N° TA44-2306534(TA44-2306534)
Le Tribunal Administratif de Nantes a rejeté la requête de M. A, ressortissant tunisien, qui demandait l'annulation de l'arrêté du préfet de la Loire-Atlantique du 1er mars 2023 ordonnant son expulsion. Le tribunal a estimé que la décision était suffisamment motivée et que le préfet avait procédé à un examen sérieux de sa situation. Il a jugé que la présence de M. A constituait une menace grave pour l'ordre public, compte tenu de ses condamnations pour viol et agressions sexuelles, et que l'expulsion ne portait pas une atteinte disproportionnée à sa vie privée et familiale au sens de l'article 8 de la Convention européenne des droits de l'homme.

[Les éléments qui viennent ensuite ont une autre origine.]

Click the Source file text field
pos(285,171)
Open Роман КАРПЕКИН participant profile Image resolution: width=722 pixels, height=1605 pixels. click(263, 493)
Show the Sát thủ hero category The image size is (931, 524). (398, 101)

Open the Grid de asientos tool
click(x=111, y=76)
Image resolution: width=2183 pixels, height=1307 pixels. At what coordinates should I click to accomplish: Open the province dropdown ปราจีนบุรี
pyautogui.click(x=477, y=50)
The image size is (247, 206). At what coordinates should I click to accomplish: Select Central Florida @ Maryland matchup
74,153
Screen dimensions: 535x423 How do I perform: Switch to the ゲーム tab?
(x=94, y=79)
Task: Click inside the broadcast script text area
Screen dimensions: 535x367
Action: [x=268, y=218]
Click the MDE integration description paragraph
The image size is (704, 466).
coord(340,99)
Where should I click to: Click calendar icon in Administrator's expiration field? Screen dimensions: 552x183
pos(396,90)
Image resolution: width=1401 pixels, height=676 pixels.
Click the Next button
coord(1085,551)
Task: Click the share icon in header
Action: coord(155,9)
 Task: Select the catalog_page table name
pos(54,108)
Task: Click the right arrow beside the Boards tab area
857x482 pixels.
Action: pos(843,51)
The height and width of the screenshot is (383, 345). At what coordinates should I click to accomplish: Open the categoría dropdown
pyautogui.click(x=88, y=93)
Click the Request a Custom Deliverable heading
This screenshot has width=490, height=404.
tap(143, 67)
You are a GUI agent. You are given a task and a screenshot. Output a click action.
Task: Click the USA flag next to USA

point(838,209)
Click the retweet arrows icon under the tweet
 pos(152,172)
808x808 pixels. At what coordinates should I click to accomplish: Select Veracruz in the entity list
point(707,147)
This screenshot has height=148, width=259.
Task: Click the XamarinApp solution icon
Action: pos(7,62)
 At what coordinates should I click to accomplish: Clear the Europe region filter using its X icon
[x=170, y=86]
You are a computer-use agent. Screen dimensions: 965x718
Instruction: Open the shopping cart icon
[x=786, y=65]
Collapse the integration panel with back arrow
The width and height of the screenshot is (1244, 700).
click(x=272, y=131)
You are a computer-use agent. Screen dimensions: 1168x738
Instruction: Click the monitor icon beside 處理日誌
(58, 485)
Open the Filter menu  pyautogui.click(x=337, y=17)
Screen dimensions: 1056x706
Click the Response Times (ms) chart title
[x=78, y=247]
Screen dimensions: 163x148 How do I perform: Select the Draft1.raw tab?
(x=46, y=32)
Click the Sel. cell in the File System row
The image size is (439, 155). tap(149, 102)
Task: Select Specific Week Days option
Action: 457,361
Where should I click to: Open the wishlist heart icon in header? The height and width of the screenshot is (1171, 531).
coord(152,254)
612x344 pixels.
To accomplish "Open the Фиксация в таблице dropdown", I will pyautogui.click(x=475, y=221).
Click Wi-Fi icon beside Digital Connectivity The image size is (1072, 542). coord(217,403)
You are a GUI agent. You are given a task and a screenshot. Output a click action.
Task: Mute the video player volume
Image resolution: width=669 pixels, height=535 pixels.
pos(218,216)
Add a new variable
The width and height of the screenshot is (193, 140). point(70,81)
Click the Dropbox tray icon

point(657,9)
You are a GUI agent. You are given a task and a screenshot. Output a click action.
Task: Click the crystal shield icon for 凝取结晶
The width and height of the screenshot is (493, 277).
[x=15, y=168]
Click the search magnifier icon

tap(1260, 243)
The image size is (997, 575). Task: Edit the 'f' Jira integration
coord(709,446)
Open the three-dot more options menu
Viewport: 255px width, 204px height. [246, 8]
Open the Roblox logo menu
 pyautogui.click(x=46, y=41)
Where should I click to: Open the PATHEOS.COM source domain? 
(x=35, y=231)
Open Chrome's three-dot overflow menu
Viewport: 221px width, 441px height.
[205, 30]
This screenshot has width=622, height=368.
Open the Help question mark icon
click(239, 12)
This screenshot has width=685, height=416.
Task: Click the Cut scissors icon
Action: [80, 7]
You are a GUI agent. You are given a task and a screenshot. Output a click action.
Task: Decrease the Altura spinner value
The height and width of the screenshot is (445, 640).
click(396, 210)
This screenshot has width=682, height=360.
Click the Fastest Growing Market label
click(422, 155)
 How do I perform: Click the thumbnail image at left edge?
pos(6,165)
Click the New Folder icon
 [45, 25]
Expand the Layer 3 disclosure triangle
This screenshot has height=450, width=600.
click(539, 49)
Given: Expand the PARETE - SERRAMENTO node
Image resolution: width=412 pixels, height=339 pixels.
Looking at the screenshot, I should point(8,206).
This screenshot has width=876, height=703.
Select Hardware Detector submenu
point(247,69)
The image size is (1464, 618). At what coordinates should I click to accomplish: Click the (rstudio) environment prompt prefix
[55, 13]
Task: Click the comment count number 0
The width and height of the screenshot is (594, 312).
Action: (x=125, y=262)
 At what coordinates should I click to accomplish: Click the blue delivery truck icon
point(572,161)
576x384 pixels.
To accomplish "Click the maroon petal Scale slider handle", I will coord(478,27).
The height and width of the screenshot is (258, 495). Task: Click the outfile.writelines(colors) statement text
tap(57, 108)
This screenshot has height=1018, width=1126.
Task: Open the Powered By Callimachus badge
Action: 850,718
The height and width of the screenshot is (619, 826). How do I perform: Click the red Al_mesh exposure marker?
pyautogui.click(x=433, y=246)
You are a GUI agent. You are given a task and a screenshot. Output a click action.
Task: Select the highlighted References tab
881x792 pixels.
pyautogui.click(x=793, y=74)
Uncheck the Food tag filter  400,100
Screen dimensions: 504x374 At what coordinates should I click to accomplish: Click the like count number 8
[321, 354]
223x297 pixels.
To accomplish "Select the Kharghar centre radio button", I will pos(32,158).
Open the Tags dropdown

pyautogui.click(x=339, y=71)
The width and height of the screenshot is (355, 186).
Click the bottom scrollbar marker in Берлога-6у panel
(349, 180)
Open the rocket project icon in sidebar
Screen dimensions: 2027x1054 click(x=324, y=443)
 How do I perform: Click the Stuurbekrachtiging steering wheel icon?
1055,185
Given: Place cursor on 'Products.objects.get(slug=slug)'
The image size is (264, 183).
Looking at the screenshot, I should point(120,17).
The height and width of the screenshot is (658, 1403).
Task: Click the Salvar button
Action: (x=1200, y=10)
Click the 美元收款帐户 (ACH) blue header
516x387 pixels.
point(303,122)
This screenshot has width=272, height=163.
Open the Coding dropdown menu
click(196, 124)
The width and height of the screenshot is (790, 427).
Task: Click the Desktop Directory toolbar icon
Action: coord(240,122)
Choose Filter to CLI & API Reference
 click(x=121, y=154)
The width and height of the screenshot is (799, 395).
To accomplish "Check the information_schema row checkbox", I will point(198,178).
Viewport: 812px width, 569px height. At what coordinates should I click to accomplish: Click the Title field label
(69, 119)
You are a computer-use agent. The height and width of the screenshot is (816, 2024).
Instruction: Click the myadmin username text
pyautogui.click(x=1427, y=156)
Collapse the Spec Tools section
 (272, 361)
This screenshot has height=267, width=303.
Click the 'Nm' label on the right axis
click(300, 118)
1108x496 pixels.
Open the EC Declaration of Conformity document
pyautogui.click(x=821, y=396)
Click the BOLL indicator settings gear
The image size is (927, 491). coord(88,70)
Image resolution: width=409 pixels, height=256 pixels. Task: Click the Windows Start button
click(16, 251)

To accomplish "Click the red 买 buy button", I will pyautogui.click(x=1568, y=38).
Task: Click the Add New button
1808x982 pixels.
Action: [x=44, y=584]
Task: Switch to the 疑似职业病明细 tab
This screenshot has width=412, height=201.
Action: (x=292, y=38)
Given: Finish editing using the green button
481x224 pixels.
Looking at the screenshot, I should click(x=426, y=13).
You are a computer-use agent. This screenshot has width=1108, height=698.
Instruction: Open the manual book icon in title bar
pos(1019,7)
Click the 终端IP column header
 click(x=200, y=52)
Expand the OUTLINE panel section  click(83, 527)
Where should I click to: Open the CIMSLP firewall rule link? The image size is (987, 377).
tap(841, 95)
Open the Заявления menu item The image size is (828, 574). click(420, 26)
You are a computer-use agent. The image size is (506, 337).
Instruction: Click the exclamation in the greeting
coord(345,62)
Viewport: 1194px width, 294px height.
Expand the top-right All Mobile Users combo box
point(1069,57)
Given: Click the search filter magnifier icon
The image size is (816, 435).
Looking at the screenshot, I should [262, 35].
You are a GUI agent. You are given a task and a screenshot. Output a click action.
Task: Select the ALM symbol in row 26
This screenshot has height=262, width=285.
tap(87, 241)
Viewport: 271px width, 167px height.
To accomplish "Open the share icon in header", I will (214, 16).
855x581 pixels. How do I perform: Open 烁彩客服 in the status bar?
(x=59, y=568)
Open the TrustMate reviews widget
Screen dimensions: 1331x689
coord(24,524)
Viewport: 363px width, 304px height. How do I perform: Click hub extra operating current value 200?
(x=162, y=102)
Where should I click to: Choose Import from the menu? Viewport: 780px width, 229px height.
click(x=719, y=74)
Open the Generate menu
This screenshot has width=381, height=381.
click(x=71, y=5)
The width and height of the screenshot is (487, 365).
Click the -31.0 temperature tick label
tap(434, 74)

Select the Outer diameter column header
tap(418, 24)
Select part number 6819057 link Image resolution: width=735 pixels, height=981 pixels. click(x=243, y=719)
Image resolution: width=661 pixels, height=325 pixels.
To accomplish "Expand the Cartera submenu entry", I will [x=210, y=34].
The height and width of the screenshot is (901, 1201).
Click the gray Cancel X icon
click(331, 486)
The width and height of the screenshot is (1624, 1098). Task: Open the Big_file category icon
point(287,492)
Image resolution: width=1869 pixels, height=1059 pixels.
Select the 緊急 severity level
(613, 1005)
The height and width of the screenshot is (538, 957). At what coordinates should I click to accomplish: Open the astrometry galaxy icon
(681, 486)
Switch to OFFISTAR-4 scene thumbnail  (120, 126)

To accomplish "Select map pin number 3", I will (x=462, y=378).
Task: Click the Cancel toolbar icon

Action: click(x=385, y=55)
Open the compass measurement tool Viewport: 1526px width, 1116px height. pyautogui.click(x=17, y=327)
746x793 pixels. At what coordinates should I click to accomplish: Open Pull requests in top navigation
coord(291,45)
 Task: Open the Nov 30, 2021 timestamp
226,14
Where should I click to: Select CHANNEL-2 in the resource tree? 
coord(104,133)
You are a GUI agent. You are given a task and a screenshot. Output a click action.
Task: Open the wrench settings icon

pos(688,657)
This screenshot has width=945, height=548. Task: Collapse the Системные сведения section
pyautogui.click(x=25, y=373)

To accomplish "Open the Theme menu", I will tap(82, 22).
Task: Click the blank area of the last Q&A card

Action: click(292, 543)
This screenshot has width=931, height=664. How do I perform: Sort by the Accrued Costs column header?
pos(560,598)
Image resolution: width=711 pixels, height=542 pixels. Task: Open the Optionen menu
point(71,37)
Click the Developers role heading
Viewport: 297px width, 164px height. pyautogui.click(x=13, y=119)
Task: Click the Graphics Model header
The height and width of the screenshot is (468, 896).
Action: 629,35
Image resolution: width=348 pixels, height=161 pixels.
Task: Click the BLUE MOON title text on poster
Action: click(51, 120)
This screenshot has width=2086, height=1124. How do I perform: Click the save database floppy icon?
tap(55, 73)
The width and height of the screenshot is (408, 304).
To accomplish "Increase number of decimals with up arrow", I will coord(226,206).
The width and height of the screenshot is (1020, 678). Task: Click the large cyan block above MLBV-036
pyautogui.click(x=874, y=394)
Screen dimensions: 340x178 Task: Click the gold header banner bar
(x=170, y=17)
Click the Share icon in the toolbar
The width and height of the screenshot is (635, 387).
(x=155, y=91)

La décision s'appuie notamment sur l'article L. 631-1 du code de l'entrée et du séjour des étrangers et du droit d'asile.
N° TA44-2506485(TA44-2506485)
Le Tribunal administratif de Nantes, statuant en référé, a rejeté la demande de suspension de la décision implicite de la commission de recours contre les décisions de refus de visa d’entrée en France, qui avait refusé la délivrance de visas de long séjour au titre de la réunification familiale à une famille iranienne. La requête a été jugée manifestement irrecevable car les requérants n’avaient pas introduit de requête au fond distincte, en violation des articles L. 521-1 et R. 522-1 du code de justice administrative. La condition d’urgence et les moyens soulevés (erreur de droit, méconnaissance de l’article 8 de la Convention européenne des droits de l’homme et de l’article 3 de la Convention internationale des droits de l’enfant) n’ont pas été examinés.
N° TA44-2200625(TA44-2200625)
Le Tribunal Administratif de Nantes rejette la requête de M. A, ressortissant congolais, qui contestait la décision implicite du ministre de l'intérieur confirmant l'ajournement de sa demande de naturalisation. Le tribunal retient que le ministre a pu légalement se fonder sur l'existence d'une dette locative récente de 1 229,19 euros, malgré un plan d'apurement en cours, pour ajourner la demande. Il écarte également le moyen tiré du défaut de motivation, le requérant n'ayant pas sollicité la communication des motifs de la décision implicite. La solution est fondée sur les articles 21-15 du code civil et 48 du décret n° 93-1362 du 30 décembre 1993, qui confèrent à l'administration un large pouvoir d'appréciation en matière de naturalisation.
N° TA44-2200769(TA44-2200769)
Le Tribunal Administratif de Nantes a rejeté la requête de Mme B, ressortissante arménienne, qui contestait la décision du ministre de l'intérieur ajournant à deux ans sa demande de naturalisation. Le ministre avait estimé que son insertion professionnelle n'était pas pleinement réalisée en raison de l'absence de ressources suffisantes et stables, malgré son parcours scolaire et universitaire sérieux. Le tribunal a jugé que le ministre n'avait pas commis d'erreur manifeste d'appréciation, en application des articles 21-15 du code civil et 48 du décret n° 93-1362 du 30 décembre 1993, qui permettent d'apprécier l'opportunité de la naturalisation. La décision a été confirmée, la situation professionnelle postérieure à la décision attaquée ne pouvant être prise en compte.